学位論文要旨



No 118005
著者(漢字) 松村,真宏
著者(英字)
著者(カナ) マツムラ,マサヒロ
標題(和) チャンス発見のためのコミュニティマイニングに関する研究
標題(洋)
報告番号 118005
報告番号 甲18005
学位授与日 2003.03.28
学位種別 課程博士
学位種類 博士(工学)
学位記番号 博工第5463号
研究科 工学系研究科
専攻 電子工学専攻
論文審査委員 主査: 東京大学 教授 石塚,満
 東京大学 教授 安達,淳
 東京大学 教授 近山,隆
 東京大学 教授 西田,豊明
 東京大学 助教授 伊庭,斉志
 東京大学 助教授 黒橋,禎夫
内容要旨 要旨を表示する

 チャンス発見とは、意思決定にとって重要な事象を発見し、その意味を理解することである。では、どのような事象が意思決定にとって重要なのであろうか。多くの事例に当てはまる事象、例えば「ユニクロのフリースはよく売れる」というルールを見つけることは、意思決定にとって重要なのだろうか。

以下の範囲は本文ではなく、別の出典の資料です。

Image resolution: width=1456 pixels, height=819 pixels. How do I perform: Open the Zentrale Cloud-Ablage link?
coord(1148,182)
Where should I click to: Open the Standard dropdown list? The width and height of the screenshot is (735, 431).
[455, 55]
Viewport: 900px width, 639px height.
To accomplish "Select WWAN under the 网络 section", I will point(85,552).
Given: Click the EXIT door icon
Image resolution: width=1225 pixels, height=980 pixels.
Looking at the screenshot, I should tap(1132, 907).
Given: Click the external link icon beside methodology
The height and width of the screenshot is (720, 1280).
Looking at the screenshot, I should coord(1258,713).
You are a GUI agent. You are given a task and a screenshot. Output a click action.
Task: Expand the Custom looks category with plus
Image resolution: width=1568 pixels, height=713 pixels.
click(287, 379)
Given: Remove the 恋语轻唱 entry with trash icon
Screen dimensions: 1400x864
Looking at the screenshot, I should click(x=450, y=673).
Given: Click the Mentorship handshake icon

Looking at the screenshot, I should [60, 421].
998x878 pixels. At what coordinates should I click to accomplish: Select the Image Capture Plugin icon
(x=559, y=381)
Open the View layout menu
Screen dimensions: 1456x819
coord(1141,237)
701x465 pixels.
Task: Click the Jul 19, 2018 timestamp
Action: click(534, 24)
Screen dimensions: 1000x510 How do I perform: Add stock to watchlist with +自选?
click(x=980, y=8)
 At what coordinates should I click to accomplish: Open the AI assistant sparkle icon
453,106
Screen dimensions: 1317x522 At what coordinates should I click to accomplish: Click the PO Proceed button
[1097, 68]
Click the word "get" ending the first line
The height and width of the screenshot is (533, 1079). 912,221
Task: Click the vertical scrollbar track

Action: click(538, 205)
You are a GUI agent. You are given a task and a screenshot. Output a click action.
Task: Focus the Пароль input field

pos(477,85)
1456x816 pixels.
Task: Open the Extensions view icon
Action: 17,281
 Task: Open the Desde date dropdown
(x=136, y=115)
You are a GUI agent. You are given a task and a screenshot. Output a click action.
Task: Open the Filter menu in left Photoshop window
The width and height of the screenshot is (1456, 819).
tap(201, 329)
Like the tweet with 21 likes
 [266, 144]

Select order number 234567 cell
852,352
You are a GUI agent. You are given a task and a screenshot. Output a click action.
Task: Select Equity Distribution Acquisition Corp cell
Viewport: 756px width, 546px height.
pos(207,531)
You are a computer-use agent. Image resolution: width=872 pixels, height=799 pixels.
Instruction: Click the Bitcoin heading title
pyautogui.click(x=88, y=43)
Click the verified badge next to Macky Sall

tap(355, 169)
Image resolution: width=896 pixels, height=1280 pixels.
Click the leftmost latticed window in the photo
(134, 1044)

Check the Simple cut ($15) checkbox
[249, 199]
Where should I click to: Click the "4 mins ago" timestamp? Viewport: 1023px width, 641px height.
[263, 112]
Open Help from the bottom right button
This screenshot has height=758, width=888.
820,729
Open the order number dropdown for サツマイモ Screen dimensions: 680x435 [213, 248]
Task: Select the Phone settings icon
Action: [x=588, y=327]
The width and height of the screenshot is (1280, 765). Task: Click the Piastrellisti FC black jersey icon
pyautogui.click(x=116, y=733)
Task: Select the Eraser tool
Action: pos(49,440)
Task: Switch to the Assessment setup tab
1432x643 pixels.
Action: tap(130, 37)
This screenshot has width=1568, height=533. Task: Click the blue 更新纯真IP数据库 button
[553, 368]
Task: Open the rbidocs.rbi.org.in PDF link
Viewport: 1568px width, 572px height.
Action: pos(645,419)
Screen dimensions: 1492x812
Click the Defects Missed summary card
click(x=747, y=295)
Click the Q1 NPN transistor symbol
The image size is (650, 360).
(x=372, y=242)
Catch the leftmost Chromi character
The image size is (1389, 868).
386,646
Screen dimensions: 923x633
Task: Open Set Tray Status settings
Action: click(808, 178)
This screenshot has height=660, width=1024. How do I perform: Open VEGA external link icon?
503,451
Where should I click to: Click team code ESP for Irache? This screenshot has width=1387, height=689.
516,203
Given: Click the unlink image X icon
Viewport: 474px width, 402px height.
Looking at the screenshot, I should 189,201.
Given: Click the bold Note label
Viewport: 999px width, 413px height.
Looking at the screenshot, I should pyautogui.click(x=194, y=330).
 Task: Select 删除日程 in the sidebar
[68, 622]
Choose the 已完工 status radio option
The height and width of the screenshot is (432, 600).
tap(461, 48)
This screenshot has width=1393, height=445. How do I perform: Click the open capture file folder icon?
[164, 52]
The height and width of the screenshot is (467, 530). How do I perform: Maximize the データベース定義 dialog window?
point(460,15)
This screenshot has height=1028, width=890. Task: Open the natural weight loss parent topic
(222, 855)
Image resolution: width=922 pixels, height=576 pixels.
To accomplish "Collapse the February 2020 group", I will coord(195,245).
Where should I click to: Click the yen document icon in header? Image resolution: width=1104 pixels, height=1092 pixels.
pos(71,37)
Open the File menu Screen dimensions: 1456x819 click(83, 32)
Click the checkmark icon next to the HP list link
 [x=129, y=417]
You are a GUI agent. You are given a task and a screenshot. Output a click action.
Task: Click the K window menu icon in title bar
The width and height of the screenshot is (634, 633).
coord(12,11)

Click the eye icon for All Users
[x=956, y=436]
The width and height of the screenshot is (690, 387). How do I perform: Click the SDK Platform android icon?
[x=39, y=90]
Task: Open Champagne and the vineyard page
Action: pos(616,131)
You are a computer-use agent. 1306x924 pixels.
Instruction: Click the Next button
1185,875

 世の中の変化は激しく、流行したと思ってもあっという間に廃れてしまう。例えば、当初大変な人気だった小泉首相の支持率は現在低迷しているし、今年ノーベル賞を受賞した島津製作所の田中フェローを取り巻くフィーバーぶりもそう長くは続かないだろう。現在の傾向が近い将来にまで続く保障はどこにもない。したがって、来るべき将来を予測してただ待ち続けることは愚かであろう。となると、我々の採るべき選択肢は一つしかない。自分たちの手で新しい将来を創っていけばいいのである。そのための意思決定に重要な事象の発見と理解こそチャンス発見が目指すものである。ユニクロがフリースを売り出すより以前に「フリースはよく売れる」というルールを発見したのであれば、そのルールは新しい将来を創る価値がある。しかし、フリースが売れてしまってからそのルールを発見しても、もはやそのルールに価値はない。まだ誰にも気づかれていないほど稀だけれども実は重要な事象を発見し、その意味を理解することがチャンス発見なのである。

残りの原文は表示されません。